This Q&A is part of a series of interviews with Gensler architects, designers, and others in the firm about their career journey, and the impact that design and architecture can have on our communities and the human experience. Here, we sit down with Ana Salazar, a design manager in Gensler’s Houston office:
What is your Hispanic heritage and what do you admire about it?
I was born and raised in Monterrey, Mexico. What I admire most about our culture is that we strongly emphasize the importance of family. Culturally, we have always been resilient people. We are known for being ready for anything that life throws at us, and we approach it with a positive attitude and a spirit of ingenuity.
How does your heritage influence your design approach?
Mexican style has always been known for the use of natural materials, climate adaptation, and rich-hued colors and textures. Our architecture has always been adaptive, resilient, and focused on creating more with less. These influences have made me sensitive to material selection and integration. It has also ignited my passion for sustainability and the inclusion of nature.
What was your journey to Gensler like?
My journey at Gensler has been exciting.

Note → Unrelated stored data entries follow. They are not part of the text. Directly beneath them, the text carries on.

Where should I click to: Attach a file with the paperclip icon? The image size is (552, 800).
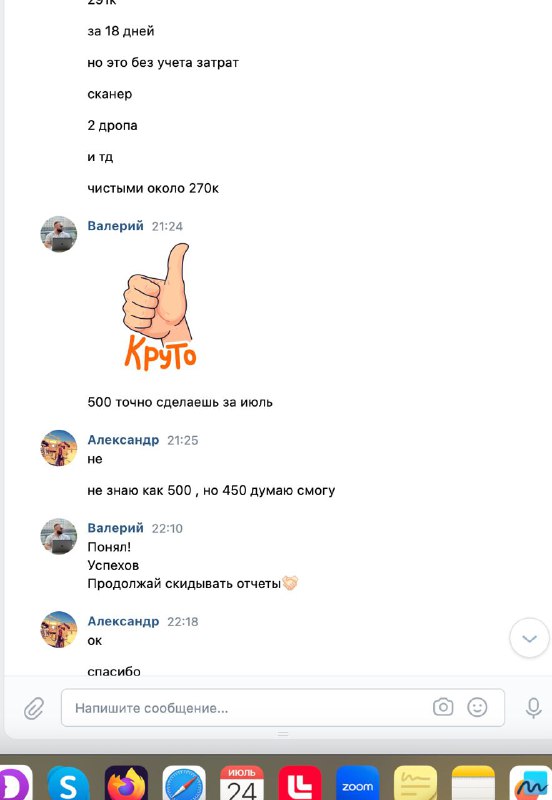point(34,708)
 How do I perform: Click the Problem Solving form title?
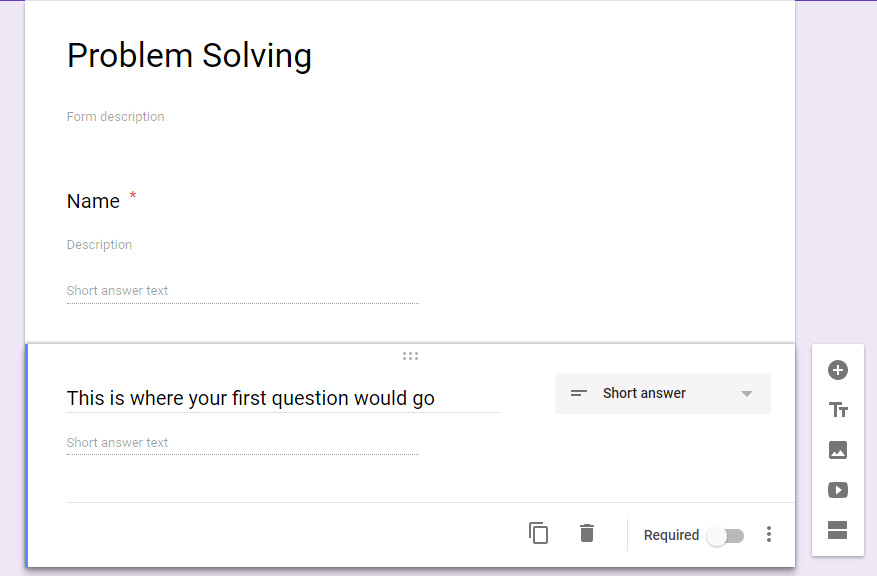point(189,56)
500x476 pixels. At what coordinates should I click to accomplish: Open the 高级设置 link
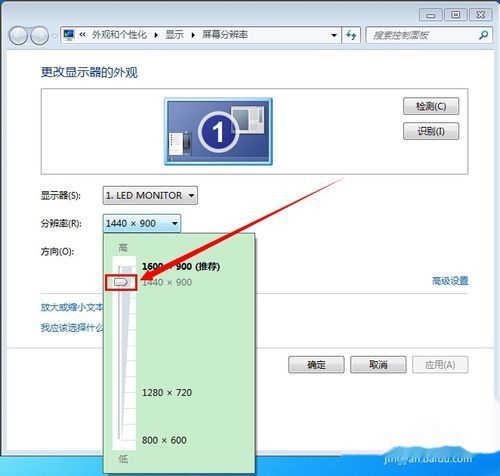450,281
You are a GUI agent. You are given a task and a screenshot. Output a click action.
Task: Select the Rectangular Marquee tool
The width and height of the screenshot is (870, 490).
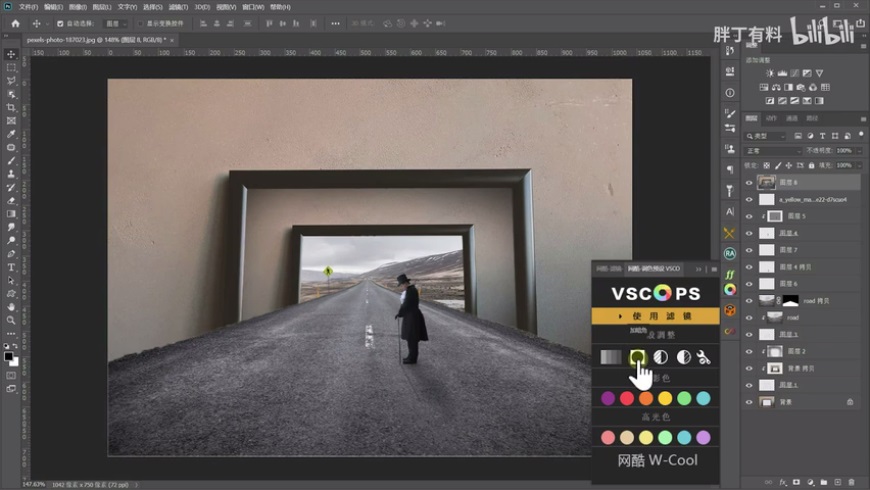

As a creative, I feel surrounded by highly talented people, and there are many opportunities to design and grow your own career path. It’s also gratifying to see the commitment and leading mentality of Gensler in topics like sustainability, diversity, and innovation in all fronts. We are not trend chasers but trend setters.
What are some ways our industry can encourage more diversity, equity, and inclusion (DEI)?
I believe one of the biggest ways companies can start promoting DEI is by understanding unconscious bias and building awareness at all levels of the organization. Other ways are a bit more complex but not impossible, like acknowledging all cultures, equal pay, DEI training, and ensuring representation in teams — with every small step we take towards addressing these issues we are creating a more inclusive culture in the industry.
What’s something you’d like people to know?
Regardless of what was the catalyst for various industries to be more concerned and committed to DEI, it is critical to keep the momentum going and capitalize upon this interest. I’m glad that this movement has opened up a platform for people like me and others to show who we are beyond the stereotypes and see the richness of what other cultures bring to the table.